The woman’s eyes narrowed. “Where is she?”

He swallowed, trying to clear his ravaged, dry throat. “Gone.”

It was the first time he had said the word aloud, and it gained permanence; it solidified. He choked on it.

“She used the astrolabe?” Had Rose’s eyes actually widened, or was it a trick of the light? “She didn’t destroy it?”

Nicholas shook his head. “It was taken by an Ironwood and two members of the Thorns.”

Emotions stormed across her face, disbelief whipping into fury and then to despair. Just as quickly, it was all folded away, and her feelings were neatly stowed again behind steely eyes and pursed lips. “Tell me exactly how this happened.”

He tried to fill in the pieces of the story she wouldn’t know, his throat dry and aching. Rose absorbed his words, soaking them up, until she looked like she might burst.
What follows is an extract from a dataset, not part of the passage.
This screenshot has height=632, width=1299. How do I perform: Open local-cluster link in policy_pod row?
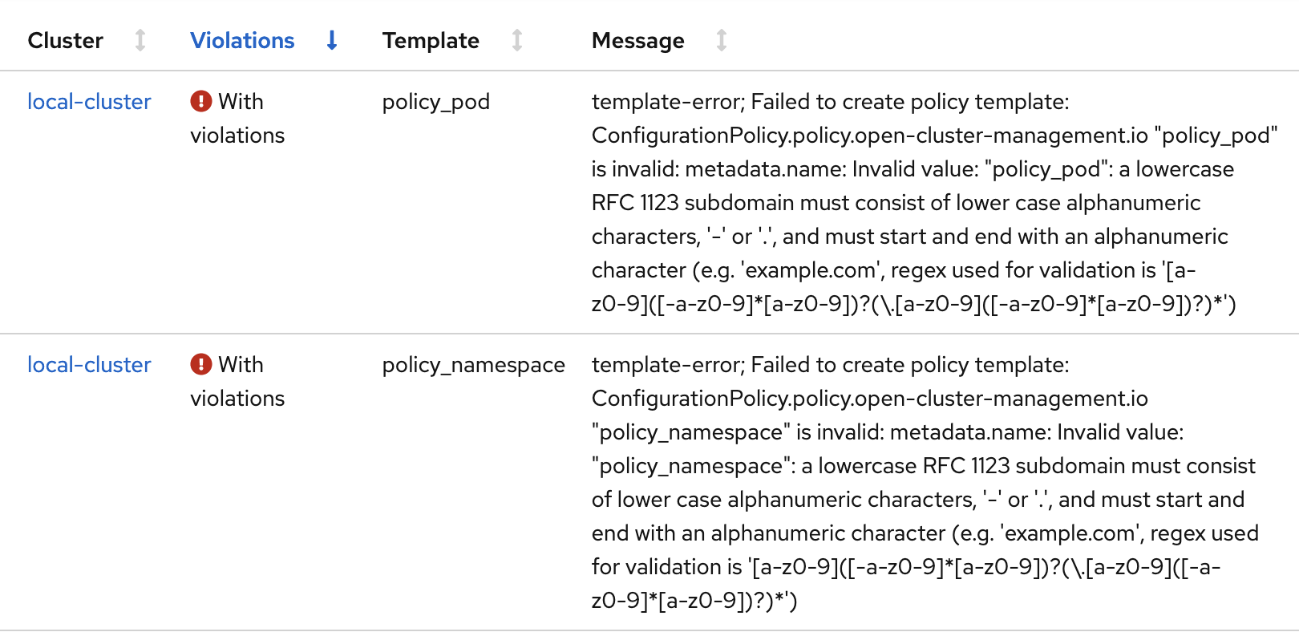tap(89, 102)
“How did you escape?” he asked. “Etta was terrified for your life.”

“Do you honestly believe I’m not capable of escaping a few Ironwoods?” Rose shook her head. “I fought my way free on the first night, but I couldn’t get here any sooner, not without crossing paths with myself.”
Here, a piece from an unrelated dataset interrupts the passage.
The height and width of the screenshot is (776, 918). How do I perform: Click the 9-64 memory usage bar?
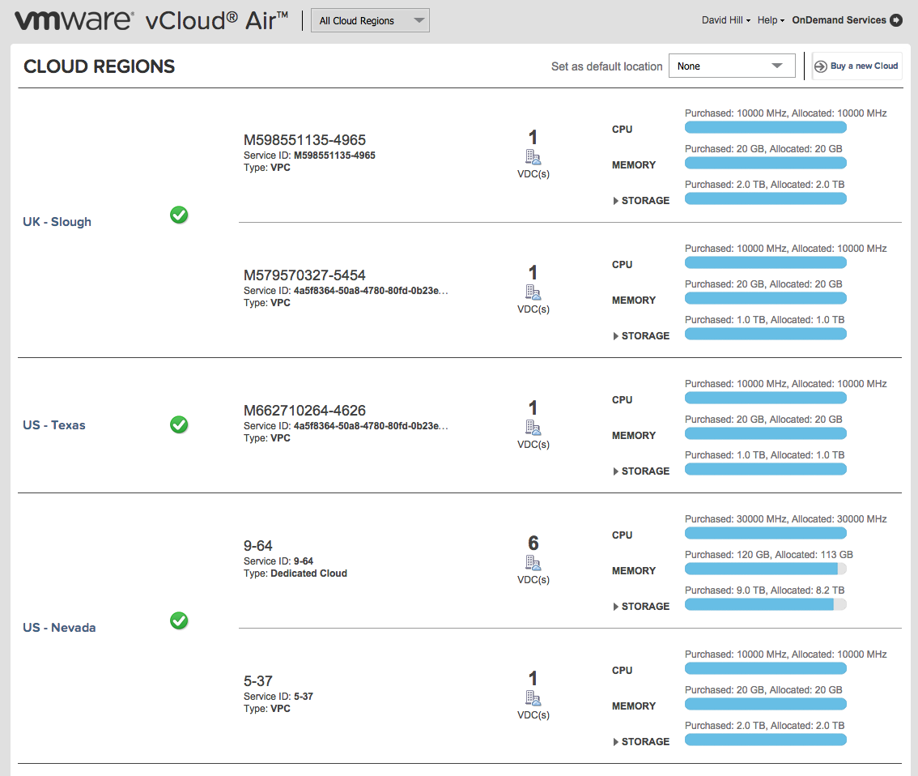click(x=765, y=569)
“She tried to talk to you in the souk,” he said, suddenly furious all over again. “Instead of listening, you attacked her.”

“That was me twenty years ago. I’d been running from Ironwoods and the Thorns for months. I couldn’t trust anyone,” Rose said, finally lowering her gun. “I made the connection later, once Etta began to grow.”

What could he say to that?

“Why did you not tell her the truth from the beginning? About her true family—about what she could do?”

Her whole countenance tightened, and he wondered if he had trespassed on forbidden ground. But finally she said, “Etta had to be a blank slate for this to work out the way I meant it to.”

The way I meant it to? he thought, a thrumming awareness tightening across the back of his neck.

“She wasn’t supposed to have training,” Rose explained. “Otherwise it would have affected her choices along the way. I met a traveler—one past even the future we lived in. He warned me of what would happen if I allowed anything to change. If Etta didn’t destroy the astrolabe.”

My God. “Who was that?”

“I don’t need to tell you that,” Rose said. “I don’t need to explain myself to you. Everything I did—everything I had to do, I did to ensure that Etta traveled, that she would know how to find the astrolabe. How did this happen? It was all planned out.…Everything…everything was to be as it had to be, to save us from that future. I sacrificed everything, I destroyed every complication.…” She took a shuddering breath, her hand curling into a fist over her heart. “Alice…she…I wouldn’t have gone to such lengths if I knew it would come to this. And now Alice is…”

Nicholas straightened; her words were slithering through his veins like poison. “Alice. It was you? Not an Ironwood, like Etta suspected, but you?” The words raged out of him, and he saw naked pain on the woman’s face, if only for a moment. “The one who called you Rosie—who protected you your whole life—you killed the one person who actually cared about your daughter!”